• [Reading text]:
Also the class C below is invalid, since two methods m is available in C.

class A meth m(...) ... end end class B meth m(...) ... end end class C from A B end

Notice that if you run a program with an invalid hierarchy, the system will not complain until an object is created that tries to access an invalid method. Only at this point of time, you are going to get a runtime exception. The reason is that classes are partially formed at compile time, and are completed by demand, using method caches, at execution time.

10.4.1 Multiple inheritance or Not

My opinion is the following:

In general, to use multiple inheritance correctly, one has to understand the total inheritance hierarchy, which is sometimes worth the effort. This is important when there is a shared common ancestor.
Oz restricts multiple inheritance in a way that most the problems with it do not occur.
Oz enforces a programming methodology which requres one to override a method which is defined at more than one superclass, one has to define the method locally to overrides the conflict-causing methods.

Records for pointing to text and elements
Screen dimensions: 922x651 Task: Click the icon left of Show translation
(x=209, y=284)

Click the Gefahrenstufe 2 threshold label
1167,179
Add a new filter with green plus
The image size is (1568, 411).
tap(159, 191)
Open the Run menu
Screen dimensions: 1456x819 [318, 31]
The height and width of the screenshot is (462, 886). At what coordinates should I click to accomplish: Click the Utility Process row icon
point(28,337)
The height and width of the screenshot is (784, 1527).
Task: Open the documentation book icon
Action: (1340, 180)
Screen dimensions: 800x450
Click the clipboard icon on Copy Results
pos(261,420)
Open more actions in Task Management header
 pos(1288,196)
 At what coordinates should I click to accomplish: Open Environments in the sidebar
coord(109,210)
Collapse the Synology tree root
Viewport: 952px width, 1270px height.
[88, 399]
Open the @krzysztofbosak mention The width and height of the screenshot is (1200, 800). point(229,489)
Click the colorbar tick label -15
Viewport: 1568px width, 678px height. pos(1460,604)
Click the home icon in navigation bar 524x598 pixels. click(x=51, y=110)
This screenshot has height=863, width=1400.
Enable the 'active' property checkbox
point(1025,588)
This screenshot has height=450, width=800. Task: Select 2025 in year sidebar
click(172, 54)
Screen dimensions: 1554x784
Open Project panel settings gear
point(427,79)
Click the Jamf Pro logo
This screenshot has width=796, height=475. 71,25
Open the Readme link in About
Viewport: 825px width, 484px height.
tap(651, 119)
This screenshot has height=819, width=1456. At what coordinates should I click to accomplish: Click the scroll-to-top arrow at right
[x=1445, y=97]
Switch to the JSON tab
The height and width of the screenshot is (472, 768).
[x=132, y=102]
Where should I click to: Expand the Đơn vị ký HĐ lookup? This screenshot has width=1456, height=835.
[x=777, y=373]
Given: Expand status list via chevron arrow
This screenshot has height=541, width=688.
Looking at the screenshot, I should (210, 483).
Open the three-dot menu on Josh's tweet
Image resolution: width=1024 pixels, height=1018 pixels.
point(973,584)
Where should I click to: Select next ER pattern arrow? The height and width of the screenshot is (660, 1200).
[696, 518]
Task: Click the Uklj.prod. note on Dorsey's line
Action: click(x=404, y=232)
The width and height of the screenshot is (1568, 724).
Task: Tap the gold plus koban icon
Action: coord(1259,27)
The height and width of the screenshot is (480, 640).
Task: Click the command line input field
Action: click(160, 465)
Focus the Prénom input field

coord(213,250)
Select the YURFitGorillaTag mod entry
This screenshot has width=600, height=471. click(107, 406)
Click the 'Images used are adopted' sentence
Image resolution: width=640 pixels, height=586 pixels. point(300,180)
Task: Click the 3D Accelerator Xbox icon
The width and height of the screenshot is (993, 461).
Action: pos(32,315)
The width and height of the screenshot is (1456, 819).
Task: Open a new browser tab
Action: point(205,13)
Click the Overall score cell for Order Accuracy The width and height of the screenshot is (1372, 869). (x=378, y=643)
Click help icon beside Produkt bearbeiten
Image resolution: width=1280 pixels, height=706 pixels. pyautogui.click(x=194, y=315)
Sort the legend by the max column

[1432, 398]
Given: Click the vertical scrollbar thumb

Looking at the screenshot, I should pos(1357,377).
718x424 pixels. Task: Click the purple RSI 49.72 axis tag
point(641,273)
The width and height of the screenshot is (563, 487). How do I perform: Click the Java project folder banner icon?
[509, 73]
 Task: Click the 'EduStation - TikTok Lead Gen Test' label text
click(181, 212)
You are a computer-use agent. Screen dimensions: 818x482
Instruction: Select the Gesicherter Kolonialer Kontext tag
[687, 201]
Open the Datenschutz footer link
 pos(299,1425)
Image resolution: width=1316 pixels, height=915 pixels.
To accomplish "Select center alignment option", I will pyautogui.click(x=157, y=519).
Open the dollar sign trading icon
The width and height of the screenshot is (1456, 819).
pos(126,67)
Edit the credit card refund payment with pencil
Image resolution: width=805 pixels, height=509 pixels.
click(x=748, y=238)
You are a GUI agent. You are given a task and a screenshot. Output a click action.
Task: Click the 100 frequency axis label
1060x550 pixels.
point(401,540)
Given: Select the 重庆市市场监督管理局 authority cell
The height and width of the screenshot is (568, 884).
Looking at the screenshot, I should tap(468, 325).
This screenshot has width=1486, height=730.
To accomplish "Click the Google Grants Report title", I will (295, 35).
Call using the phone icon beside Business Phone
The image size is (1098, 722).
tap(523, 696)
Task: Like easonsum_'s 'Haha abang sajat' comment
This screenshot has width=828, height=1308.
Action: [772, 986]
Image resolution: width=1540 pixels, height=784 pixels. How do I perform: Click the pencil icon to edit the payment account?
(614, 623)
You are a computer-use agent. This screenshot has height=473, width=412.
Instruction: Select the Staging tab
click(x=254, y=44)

• [Required work]:
Continue the passage on multiple inheritance in Oz, picking up right after its last sentence.

• [Response]:
There is another problem with multiple inheritance when sibling super-classes share (directly or indirectly) a common ancestor-class that is stateful (i.e. has attributes). One may get replicated operations on the same attribute. This typically happens when executing an initialization method in a class, one has to initialize its super classes. The only remedy here is to understand carefully the inheritance hierarchy to avoid such replication. Alternatively, you should only inherit from multiple classes that do not share stateful common ancestor. This problem is known as the implementation-sharing problem.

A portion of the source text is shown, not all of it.